El escrache no es un fenómeno nuevo, pero sí lo es su nombre. En España lo importó de Argentina el populismo izquierdista, que se cree que tiene patente de corso porque habla en nombre de los descamisados, los pobres, los insurgentes y blablablá.

El escrache aterrizó en estos lares hace unos años, cuando tras el 15-M algunos creyeron que valía todo, y ahí siguen: ellos tienen razón y por tanto pueden insultar, amenazar y agredir a todo lo que se mueve.

En Ciudadanos sabemos mucho de escraches porque somos pieza de caza mayor para una izquierda cuyas vergüenzas señalamos sin complejos. El penúltimo episodio escrachador sucedió hace menos de una semana en la pradera de san Isidro, cuando una turba furiosa rodeó a Begoña Villacís en nombre de los desahuciados para cubrirla de imprecaciones. Poco importó que Begoña estuviese embarazadísima, que fuese una mujer sola –ojo, había en la pradera otros dos líderes de Ciudadanos, pero fueron a por ella– o que no tenga capacidad ni para ordenar un desahucio ni para pararlo.

El escrache es una forma de violencia más antigua que la tos: la Kristallnacht no se organizó de un día para otro. Sin embargo, hay cierta benevolencia social hacia el escrachador amparada en la libertad de expresión.

Una señora a quienes los madrileños llevan cuatro años pagando un sueldazo, Romy Arce, puso el grito en el cielo cuando vio que los policías municipales protegían a Begoña Villacís de la acción de quienes la amenazaban. Menos mal que lo hicieron: viendo las maneras macarras de la banda escrachadora, si no llega a haber fuerzas del orden aquello hubiese terminado en drama, pero para Romy Arce había que dejarlos actuar libremente y luego ya se vería.

El escrache es hijo de la cobardía y la violencia, una forma renovada de matonismo de camisas pardas que la izquierda radical alienta e impulsa.

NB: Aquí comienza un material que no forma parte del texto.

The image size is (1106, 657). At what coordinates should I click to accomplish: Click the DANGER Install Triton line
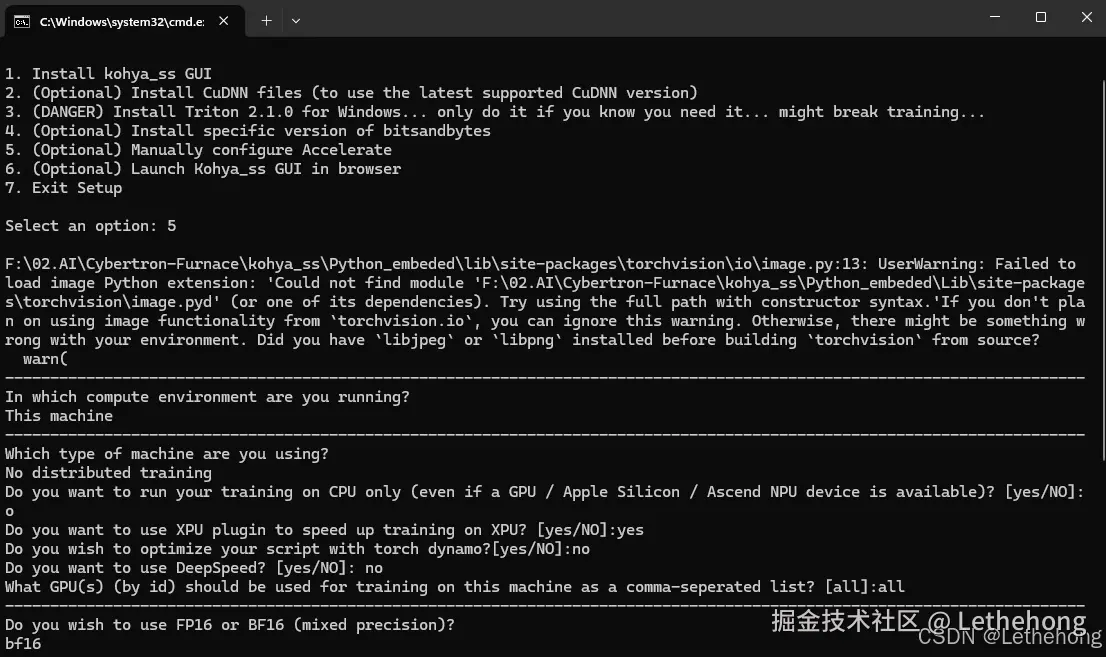click(x=494, y=112)
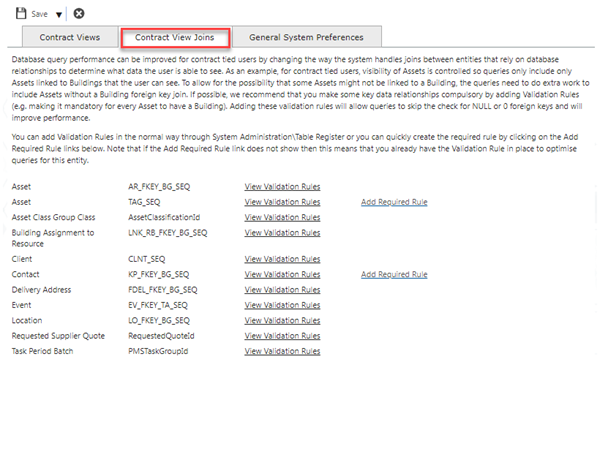View Validation Rules for Location row
This screenshot has width=600, height=449.
click(282, 320)
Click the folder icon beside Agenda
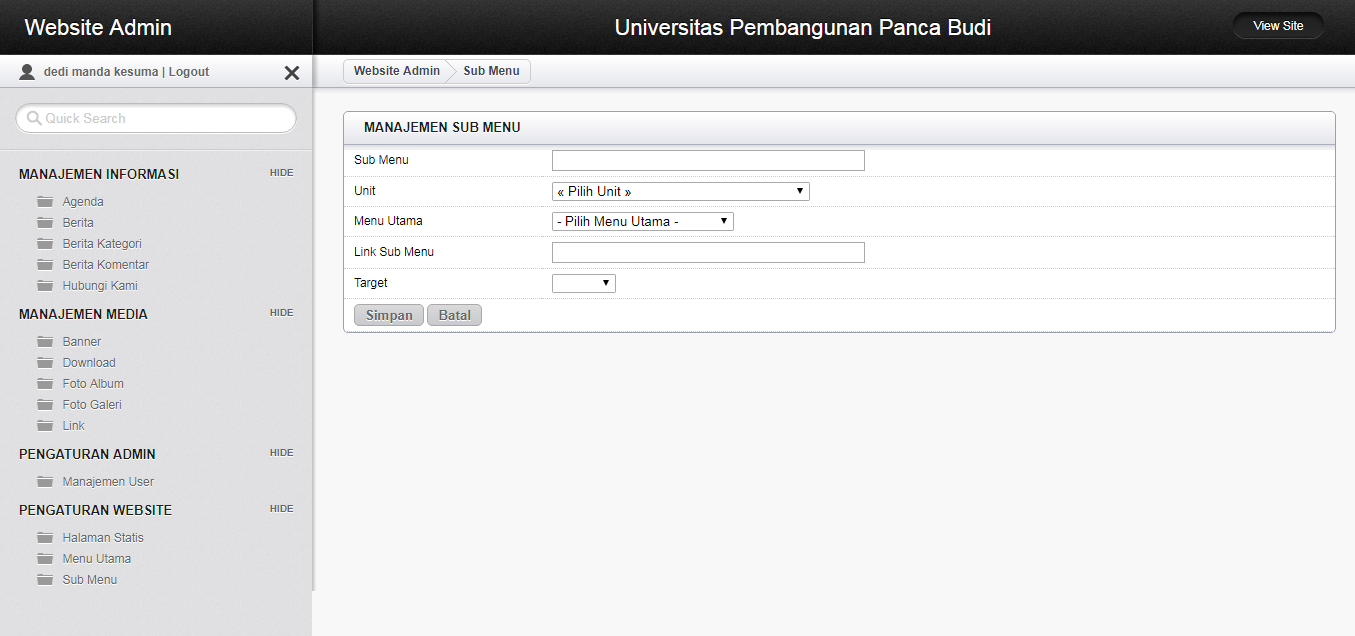Image resolution: width=1355 pixels, height=636 pixels. 45,202
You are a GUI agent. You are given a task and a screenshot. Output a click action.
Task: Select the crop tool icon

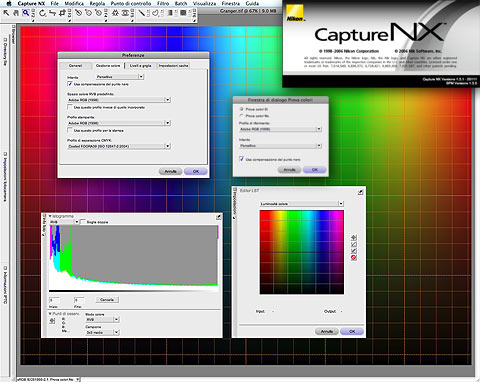point(62,13)
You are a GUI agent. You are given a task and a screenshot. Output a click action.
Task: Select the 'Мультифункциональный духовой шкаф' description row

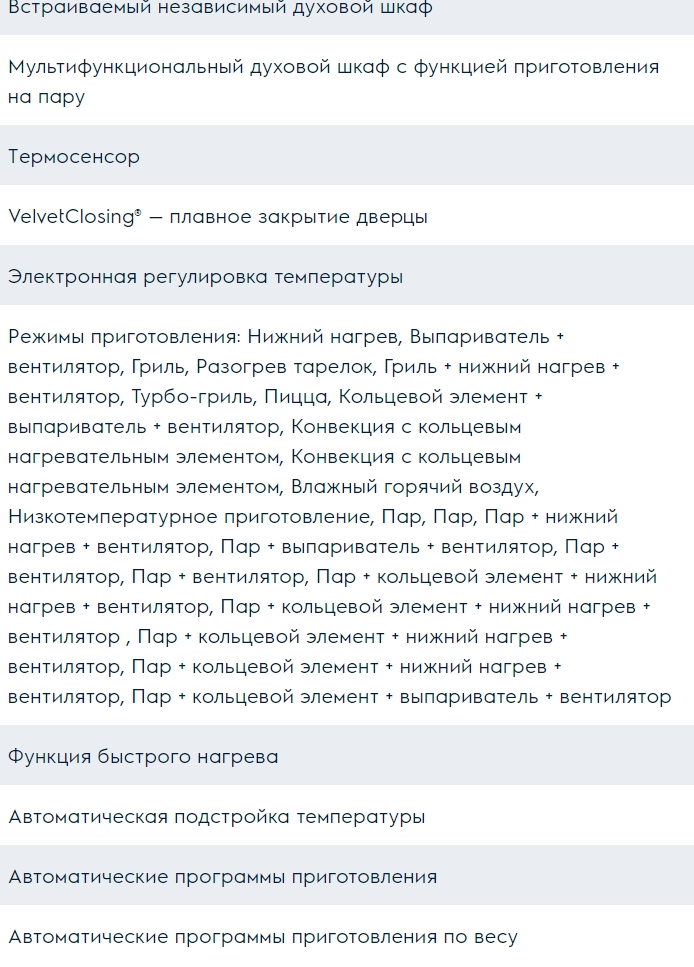pos(333,81)
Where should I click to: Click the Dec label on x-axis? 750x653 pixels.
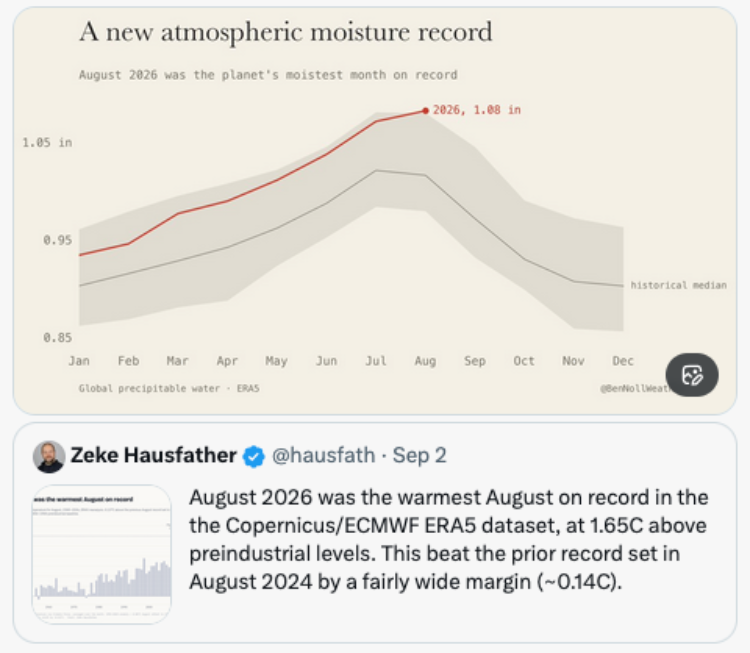[623, 361]
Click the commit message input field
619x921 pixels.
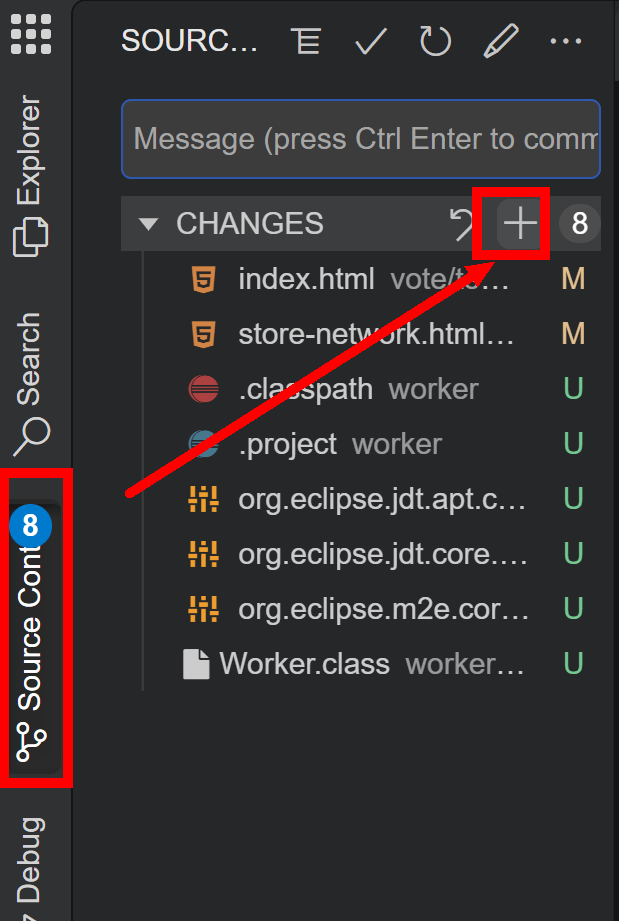pos(360,138)
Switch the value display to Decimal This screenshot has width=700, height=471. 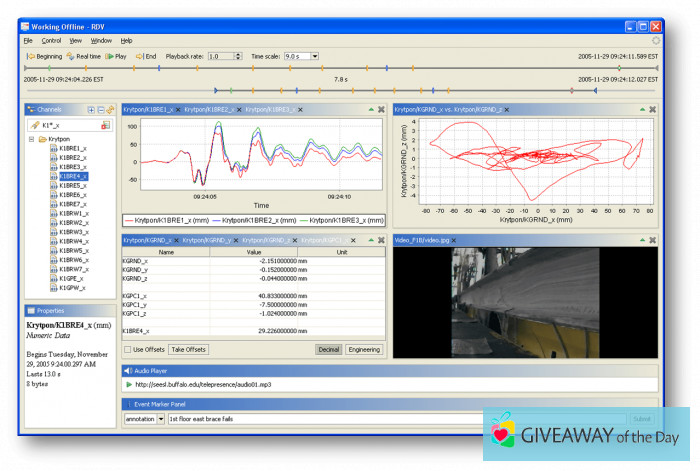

El sábado, sin ir más lejos, mis compañeros de Ciudadanos sufrieron otro episodio violento en Lavapiés al grito de “Fuera de nuestro barrio”, y lo mismo sucedió después a la gente de una agrupación de Santiago de Compostela que había osado plantar en la calle una mesa con globos naranja y programas del partido.

Alguien ha convencido a la extrema izquierda de que las calles son suyas, y se creen en el derecho de ahuyentar al invasor. Los chicos de Carmena y Errejón cuelgan pancartas dando la bienvenida a los refugiados, pero no dicen ni mú cuando sus palmeros pretenden expulsar de la vía pública a unos tipos con un pin de un partido que no les gusta.

Alguien debería tomarse esto un poco en serio y alertar del tremendo peligro que supone dar a grupúsculos descontrolados la sensación de que pueden decidir quién tiene derecho a andar por las calles (por sus calles) y quién no. Están colonizando el espacio público con el desparpajo de los caciques decimonónicos o los mozos del pueblo que en los años del hambre tiraban al pilón al de la aldea de al lado si se atrevía a ir a la verbena. Si se les deja, impondrán un pasaporte ideológico para dar garbeos por los barrios.

Se me hiela la sangre al imaginar qué sucedería si todos hiciésemos lo mismo y nos propusiésemos echar de calles y plazas a todo aquel cuyo pensamiento nos es incómodo. Al final, esto no acaba en tragedia porque los que insultan y amenazan son siempre los mismos, y son también los mismos los que se llevan las injurias y los escupitajos.